More than half of patients who start GLP-1 drugs stop taking them within a year. Side effects, high out-of-pocket costs, injection fatigue, and stigma around obesity treatment all play a role. When patients stop, many regain the weight they lost.
A small biotech company thinks a tiny implant placed under the skin could change that.
Vivani Medical is in the early stages of developing an experimental implant of semaglutide, the active ingredient in Novo Nordisk's obesity injection Wegovy and its diabetes counterpart Ozempic. Novo Nordisk announced Tuesday a new agreement with Vivani to evaluate its lead semaglutide implant, known as NPM-139, according to CNBC.
The vision is that patients would not use the implant to start GLP-1 treatment. Instead, they would first reach an appropriate dose using existing injections or pills, then potentially switch to the implant for longer-term maintenance. Vivani believes the device could eventually be administered just twice a year or even once annually.
"It's really critical to have options that make it easy for people to get the full benefits of these treatments and to not discontinue at the rates we're seeing," said Vivani President and CEO Adam Mendelsohn. "What these drugs are capable of is not being carefully taken advantage of right now."
The implant is still years away from reaching patients. It needs to clear multiple clinical trials and regulatory hurdles. Some doctors said there could be demand for such a device, but they want to see data on effectiveness compared with existing medicines and on how well patients tolerate it. Questions also remain about whether providers would be willing to adopt it.
"I really want to see that this is going to work well and deliver results for patients, but I also want to see that it's something that my patients can stay on long term," said Dr. Miranda Stiewig-Rapp, director of UC Davis Health's Obesity Clinic. "I'm probably overall very skeptical, but I'm happy to be proven wrong."

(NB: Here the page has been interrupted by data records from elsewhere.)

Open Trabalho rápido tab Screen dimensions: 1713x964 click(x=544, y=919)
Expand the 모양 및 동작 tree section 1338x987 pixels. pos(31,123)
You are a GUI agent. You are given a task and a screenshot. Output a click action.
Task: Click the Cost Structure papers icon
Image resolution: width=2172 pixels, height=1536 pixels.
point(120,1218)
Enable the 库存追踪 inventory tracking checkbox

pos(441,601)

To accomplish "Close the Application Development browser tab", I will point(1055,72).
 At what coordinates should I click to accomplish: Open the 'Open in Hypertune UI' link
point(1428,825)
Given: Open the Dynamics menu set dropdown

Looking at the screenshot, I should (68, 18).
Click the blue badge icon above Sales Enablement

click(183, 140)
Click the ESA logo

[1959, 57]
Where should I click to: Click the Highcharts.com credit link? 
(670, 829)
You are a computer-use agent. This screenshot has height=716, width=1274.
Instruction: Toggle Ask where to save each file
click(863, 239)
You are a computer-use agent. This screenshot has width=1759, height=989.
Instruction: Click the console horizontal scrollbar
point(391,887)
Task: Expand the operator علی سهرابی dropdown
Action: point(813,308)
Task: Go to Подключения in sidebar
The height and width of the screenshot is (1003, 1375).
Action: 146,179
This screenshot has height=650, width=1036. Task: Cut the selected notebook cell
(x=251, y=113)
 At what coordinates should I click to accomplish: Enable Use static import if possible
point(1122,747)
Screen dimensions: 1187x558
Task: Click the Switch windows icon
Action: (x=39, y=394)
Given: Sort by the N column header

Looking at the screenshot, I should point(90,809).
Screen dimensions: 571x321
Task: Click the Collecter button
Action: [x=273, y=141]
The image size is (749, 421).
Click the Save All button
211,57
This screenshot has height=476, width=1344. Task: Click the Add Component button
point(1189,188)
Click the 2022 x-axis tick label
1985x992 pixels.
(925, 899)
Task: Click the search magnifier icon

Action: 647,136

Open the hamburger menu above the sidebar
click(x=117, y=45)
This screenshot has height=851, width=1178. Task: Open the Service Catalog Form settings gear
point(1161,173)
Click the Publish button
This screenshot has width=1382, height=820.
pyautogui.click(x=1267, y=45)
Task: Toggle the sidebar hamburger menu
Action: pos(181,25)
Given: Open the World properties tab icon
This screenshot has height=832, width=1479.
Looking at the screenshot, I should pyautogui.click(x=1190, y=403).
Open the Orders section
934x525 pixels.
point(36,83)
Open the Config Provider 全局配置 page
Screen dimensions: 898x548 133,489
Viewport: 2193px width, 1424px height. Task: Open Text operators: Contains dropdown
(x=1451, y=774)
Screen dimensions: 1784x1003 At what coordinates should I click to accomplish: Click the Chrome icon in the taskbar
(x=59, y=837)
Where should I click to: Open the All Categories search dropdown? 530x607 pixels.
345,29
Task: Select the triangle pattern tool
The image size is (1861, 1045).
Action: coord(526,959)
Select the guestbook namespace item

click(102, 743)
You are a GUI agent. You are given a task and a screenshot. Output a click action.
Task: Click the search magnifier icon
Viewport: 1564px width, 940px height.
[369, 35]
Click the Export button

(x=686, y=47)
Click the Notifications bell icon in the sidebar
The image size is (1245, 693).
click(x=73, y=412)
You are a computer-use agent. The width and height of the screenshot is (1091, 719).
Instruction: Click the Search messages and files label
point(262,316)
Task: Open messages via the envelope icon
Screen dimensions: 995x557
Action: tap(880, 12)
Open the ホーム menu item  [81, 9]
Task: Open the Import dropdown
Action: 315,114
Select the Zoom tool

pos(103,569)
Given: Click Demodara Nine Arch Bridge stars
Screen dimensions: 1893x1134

The potential cost of the implant and whether insurers would cover it remain unclear. That uncertainty makes it difficult to estimate what sales could look like in a GLP-1 market that some analysts project could exceed $100 billion by the early 2030s.
Novo Nordisk confirmed the agreement in a statement and said it is focused on complementing its internal research and development efforts with external partnerships. For Vivani, the deal with one of the world's largest pharmaceutical companies represents a significant step for a small biotech navigating a crowded and fast-moving field.